-- BEGIN Given entries --

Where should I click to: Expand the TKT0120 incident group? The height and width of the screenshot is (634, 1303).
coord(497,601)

-- END Given entries --
-- BEGIN Given entries --

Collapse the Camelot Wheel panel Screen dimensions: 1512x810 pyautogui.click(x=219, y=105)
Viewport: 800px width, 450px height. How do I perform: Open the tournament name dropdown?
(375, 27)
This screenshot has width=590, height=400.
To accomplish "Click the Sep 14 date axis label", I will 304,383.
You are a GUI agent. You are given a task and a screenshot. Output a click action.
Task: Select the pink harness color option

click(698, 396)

-- END Given entries --

Copy the items from the line with "Where should I" to the line with "coord(497,601)", swapping "incident group" for "ticket group" and changing nothing else.

Response below |
Where should I click to: Expand the TKT0120 ticket group? The height and width of the screenshot is (634, 1303).
coord(497,601)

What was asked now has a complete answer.